The Belgian Waffler is smarter than The Mooch. But there are things living under rocks at the bottom of sewage filled ponds that would trump that joker on an IQ level, and so this is hardly something to take much pride in.
All told, the atmosphere at Ibrox was terrible last night. Tam McManus has described it as toxic; I am sure that’s exactly what it was like.
The Aberdeen result at the weekend might have saved a point but those watching it know that the VAR intervention is the only reason they got as much as a point. They aren’t kidding themselves that they are watching a good team.
Clement has them organised.
But that can’t turn a bad player into a good one. In spite of the media attempts at portraying this guy as the Second Coming, he’s not turning this piss-water into wine and they know it. That whole squad of theirs is full of losers and just rank bad footballers. Nothing is going to save that. It needs a wrecking ball.

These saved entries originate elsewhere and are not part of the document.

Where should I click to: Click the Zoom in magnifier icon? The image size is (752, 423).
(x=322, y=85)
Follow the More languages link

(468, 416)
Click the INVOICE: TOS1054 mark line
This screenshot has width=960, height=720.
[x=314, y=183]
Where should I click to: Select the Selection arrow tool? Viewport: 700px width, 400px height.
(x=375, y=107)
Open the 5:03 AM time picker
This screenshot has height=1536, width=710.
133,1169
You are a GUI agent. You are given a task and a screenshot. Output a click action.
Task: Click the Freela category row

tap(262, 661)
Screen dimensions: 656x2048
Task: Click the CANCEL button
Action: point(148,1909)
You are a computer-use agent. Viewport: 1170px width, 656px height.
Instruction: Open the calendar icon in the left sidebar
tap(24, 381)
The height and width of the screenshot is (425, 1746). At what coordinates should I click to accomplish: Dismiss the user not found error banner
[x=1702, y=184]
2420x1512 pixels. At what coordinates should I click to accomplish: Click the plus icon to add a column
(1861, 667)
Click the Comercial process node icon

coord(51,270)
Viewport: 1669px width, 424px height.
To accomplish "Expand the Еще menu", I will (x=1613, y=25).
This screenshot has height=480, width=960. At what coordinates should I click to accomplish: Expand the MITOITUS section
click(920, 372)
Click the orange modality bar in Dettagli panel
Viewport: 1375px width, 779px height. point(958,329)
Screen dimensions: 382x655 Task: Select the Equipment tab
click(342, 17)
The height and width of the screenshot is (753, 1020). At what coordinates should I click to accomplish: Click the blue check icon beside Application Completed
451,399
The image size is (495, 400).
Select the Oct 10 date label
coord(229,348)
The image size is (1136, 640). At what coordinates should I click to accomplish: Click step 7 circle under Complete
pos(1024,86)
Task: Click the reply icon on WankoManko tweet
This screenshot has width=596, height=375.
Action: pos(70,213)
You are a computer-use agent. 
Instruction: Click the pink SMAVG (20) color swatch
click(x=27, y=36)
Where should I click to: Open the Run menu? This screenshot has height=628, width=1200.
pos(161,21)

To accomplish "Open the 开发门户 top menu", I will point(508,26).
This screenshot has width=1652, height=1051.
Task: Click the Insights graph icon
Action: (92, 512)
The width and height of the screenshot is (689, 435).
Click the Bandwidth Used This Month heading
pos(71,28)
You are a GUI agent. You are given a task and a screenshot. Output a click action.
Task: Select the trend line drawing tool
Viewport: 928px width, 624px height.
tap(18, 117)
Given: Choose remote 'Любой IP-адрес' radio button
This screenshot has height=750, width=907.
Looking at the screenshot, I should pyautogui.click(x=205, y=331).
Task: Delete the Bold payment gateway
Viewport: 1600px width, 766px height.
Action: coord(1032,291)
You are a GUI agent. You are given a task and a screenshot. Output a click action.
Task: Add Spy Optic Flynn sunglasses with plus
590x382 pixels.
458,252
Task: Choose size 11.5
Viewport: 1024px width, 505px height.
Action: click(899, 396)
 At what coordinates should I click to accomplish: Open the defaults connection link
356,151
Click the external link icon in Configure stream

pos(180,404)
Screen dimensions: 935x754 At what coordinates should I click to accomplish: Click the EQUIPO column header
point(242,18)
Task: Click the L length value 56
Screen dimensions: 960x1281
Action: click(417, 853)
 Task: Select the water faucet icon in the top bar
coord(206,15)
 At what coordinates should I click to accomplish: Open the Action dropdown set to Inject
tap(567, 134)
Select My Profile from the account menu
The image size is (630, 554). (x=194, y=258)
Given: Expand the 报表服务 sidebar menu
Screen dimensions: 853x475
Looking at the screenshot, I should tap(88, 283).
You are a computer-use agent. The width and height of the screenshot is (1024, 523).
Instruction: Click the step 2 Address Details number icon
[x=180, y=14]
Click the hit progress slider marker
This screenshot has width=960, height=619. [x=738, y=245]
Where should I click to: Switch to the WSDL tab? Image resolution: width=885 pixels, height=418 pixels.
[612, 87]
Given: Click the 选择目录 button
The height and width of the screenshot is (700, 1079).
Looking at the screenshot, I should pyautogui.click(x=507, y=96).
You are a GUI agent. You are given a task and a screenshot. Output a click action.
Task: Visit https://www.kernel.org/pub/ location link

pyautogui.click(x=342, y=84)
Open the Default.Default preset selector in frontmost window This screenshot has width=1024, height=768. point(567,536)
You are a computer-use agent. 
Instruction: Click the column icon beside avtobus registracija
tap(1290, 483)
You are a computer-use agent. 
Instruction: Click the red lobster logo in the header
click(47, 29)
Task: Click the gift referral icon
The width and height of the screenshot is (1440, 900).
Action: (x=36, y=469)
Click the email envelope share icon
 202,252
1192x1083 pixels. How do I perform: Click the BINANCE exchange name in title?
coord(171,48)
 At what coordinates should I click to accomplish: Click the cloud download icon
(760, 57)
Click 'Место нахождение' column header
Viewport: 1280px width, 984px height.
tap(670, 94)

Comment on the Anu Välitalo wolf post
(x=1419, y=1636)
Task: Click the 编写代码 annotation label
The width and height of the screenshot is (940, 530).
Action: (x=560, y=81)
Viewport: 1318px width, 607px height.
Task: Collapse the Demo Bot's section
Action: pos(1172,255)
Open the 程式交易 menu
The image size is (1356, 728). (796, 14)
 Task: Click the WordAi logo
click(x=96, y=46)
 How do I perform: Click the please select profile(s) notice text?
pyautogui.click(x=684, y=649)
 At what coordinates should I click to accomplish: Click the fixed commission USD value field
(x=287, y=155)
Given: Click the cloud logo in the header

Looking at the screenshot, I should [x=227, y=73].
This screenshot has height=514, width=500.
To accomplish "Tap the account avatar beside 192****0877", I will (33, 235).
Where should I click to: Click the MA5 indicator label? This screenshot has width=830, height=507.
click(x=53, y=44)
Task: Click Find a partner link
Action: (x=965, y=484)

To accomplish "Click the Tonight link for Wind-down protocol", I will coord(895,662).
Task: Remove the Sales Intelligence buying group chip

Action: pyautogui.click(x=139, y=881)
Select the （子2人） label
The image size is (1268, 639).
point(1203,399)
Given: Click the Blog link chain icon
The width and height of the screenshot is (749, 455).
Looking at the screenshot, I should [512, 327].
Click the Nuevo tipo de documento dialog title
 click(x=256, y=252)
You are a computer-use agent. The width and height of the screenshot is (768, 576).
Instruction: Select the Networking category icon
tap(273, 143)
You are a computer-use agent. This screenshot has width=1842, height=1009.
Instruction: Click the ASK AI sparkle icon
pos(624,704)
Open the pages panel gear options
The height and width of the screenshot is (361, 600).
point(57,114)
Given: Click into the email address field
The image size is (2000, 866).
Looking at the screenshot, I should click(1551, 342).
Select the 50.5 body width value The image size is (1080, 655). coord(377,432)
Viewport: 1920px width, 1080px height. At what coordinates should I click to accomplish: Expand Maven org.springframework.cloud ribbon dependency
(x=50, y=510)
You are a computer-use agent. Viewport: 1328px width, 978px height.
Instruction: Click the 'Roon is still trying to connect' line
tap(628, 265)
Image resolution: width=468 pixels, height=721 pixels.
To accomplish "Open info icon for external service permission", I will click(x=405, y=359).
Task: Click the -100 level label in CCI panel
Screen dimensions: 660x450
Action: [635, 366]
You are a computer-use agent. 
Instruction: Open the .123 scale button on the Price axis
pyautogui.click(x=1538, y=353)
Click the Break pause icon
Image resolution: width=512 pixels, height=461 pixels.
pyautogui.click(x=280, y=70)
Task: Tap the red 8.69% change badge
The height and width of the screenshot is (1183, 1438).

There is a ruthless side to the Belgian Waffler. There has to be. It’s his career that will circle the drain if he doesn’t sort things out over there. You can see it in some of his decision-making, which I’ll talk about a little bit later on. But even that won’t be enough, and his early talk about some players just needing a cuddle has long since been dumped.
But his excuses on their behalf … and on his own. Wow. Last night he came around with the very best one I have heard in my life following football. Managers use all sorts of smokescreens when it comes to the bad form of their team but in my experience talk of how a “baby boom” at the club has tired out the squad is just the finest one ever.
No Celtic manager would ever have gotten away with that. No Celtic manager would ever have offered up such a pitiful excuse for bad performances. A baby boom?
Are their wives and girlfriends the only people ever to have babies?
That’s a joke.
Imagine being an Ibrox fan having to listen to that. Imagine being a journalist sitting in that room last night. Wouldn’t you have challenged that?
Babies keeping players up? Women about to have babies causing sleepless nights?
So, what does that mean? Babies don’t just grow up in two minutes. Are these guys getting an alibi for this season and next? Cause babies do have needs beyond the here and now.
Brendan Rodgers would have been pilloried in every outlet for offering up something like that. Celtic sites, in the main, would have been aghast.
All told, their performance last night was awful. The manager’s honeymoon is well and truly over, and he’d been under the microscope with even greater intensity had his team not gotten that last minute penalty against Aberdeen.
But hey! Once the babies stop bawling they’ll be back on form.
Who said the Banter Years were over? Sounds to me like they were just renewed for another extended run.